He is the man who sent the now infamous email telling staff to “bring your own booze” to the Downing Street garden on May 20, 2020, but who is Martin Reynolds?
Martin Reynolds has been the Prime Minister’s Principal Private Secretary since October 2019. That role is traditionally the head of the Prime Minister’s Office in 10 Downing Street and the Prime Minister’s former aide Dominic Cummings has said he is “the most senior official in No10.”
Prior to this role he was ambassador to Libya.
He was the Principal Private Secretary to the Secretary of State for Foreign and Commonwealth Affairs from December 2014 to January 2018. Previously he was the Deputy High Commissioner in Pretoria (2011 to 2014) and has worked in a variety of other roles in London and in Brussels and Singapore. Prior to joining the Foreign and Commonwealth Office, he worked as a lawyer in the City.

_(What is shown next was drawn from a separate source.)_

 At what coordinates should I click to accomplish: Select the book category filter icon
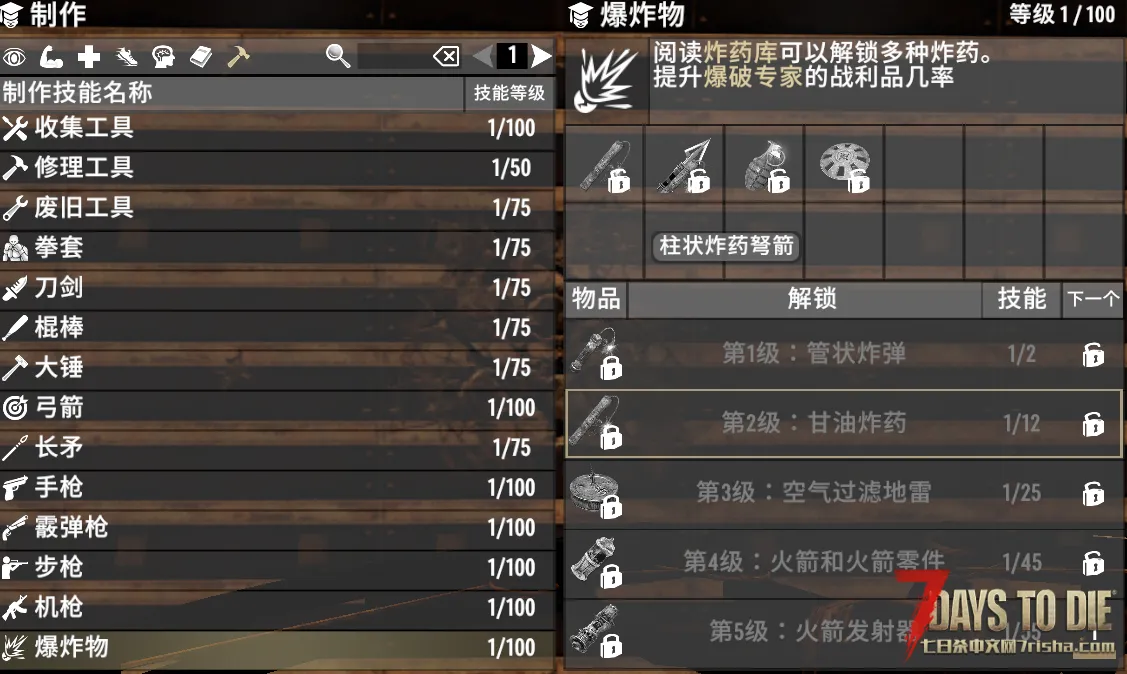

The Prime Minister has said he was not aware of, or invited to, the party. The email from Mr Reynolds read: “Hi all, after what has been an incredibly busy period it would be nice to make the most of the lovely weather and have some socially distanced drinks in the No10 garden this evening.
“Please join us from 6pm and bring your own booze!”
There are now allegations from the Prime Minister’s former aide Dominic Cummings that is not true.
His former aide Dominic Cummings said he and others would swear on oath that top officials warned the event was against the rules, The Mirror has reported.
If true, it would mean the PM lied to the Commons when he claimed he thought it was a work event.
Mr Cummings claims he told Boris Johnson “you’ve got to grip this madhouse” after the invite was sent out asking around 100 staff to attend the BYOB party at No10.
He says at least two senior officials told Mr Johnson’s Mr Reynolds to cancel the May 20 party. Mr Reynolds then allegedly checked with the PM whether the event could go ahead, and was told that it could.
In his latest blog, Mr Cummings writes: “I said to the PM something like: Martin’s invited the building to a drinks party, this is what I’m talking about, you’ve got to grip this madhouse. The PM waved it aside.”
He said it was “not credible” that Mr Reynolds would have told senior officials he would check with the PM and then failed to do so.
Mr Cummings said: “The events of May 20 alone, never mind the string of other events, mean the PM lied to Parliament about parties. Not only me but other eyewitnesses who discussed this at the time would swear under oath this is what happened.”
In response to Mr Cummings’ claims, a No10 spokesman said: “It is untrue the Prime Minister was warned about the event in advance. As he said earlier this week, he believed implicitly that this was a work event.
“He has apologised to the House and is committed to making a further statement once the investigation concludes.”